神がいないのなら、その地位を誰が占めようと自由だ。いまの科学技術なら、それが可能だ。PCによる合成映像に音声は、現実のそれと区別できないのだから……これを貴方が売り出すのですよ。貴方こそ神の代弁者として。
例えば、よくある設定では死後の世界に地獄は無い。万民の行ける天国では、人はみんな十六歳前後の任意な年齢の若者。体力気力充ち溢れ、好奇心旺盛な青春の駆け出し。
この素敵な季節を、時と言う無粋な枠に束縛されることなく謳歌できるのです。
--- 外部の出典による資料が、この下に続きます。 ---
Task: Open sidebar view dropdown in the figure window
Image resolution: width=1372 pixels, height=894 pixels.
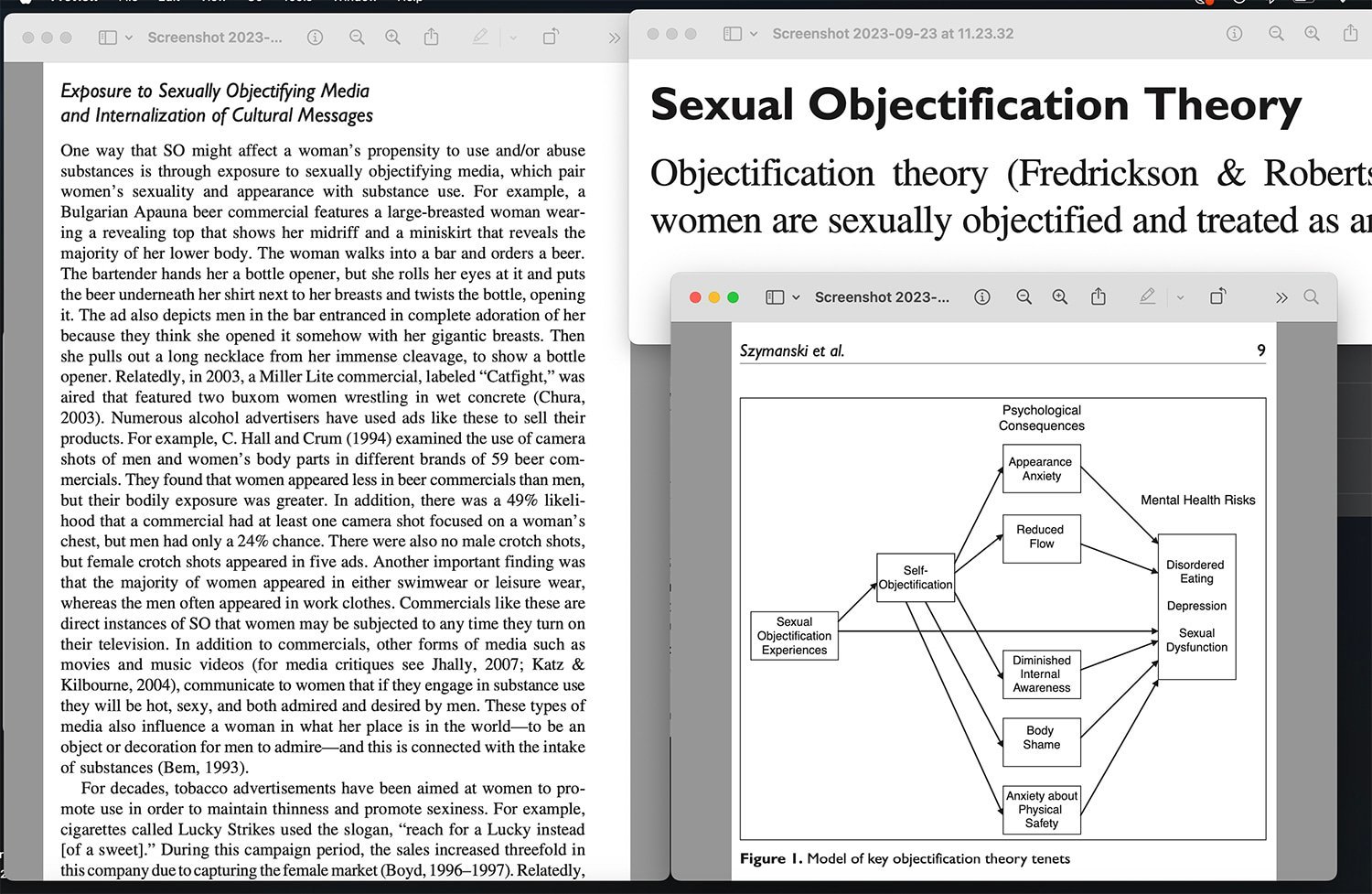Action: pos(796,297)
死ぬ心配もなく、怪我や病気も知らず。ただ他者への愛にのみ生き……失礼、死後にとは矛盾ですが続けられる。カルト新興宗教がたびたび宣伝文句にやっている『永遠の命』ってやつですね。
すばらしい理想郷だ。飢えることも渇くこともなく。まったく、短絡的な人が飛び付きそうなエサではないですか。後は自分のルックスを自由に変えられるとかが良いですね、みな美女美男。空を自由に飛べるとか、時空間移動、攻撃魔法なんて超能力が使える設定も良い。R18行為をきままにいつでも誰とでも自由にできるなんて欲も叶うとか。
おまけにもちろん、これは詐欺ではないのです。死後の世界なんて死んだ人でないと解るはずがないし、二度と生き返らない状態を死と呼ぶのだから。誰にも訴えられる筋合いはない理屈です。
……私はこう説明すると、相手……経済に余裕ある資産家の反応を伺った。
彼は断固こう返事した。「お断りします。当方に信仰心が無いからです。自分を偽ることはできません。自分を偽れば、他人の欺瞞も追及できなくなります」
「それは真の信仰厚き方のより良くするところですよ」と、穏やかに答えながらも。堅物め、と舌打ちし……現世に生きる神の飼い主として、私は次の獲物を探し『飛び込み営業』を再開した。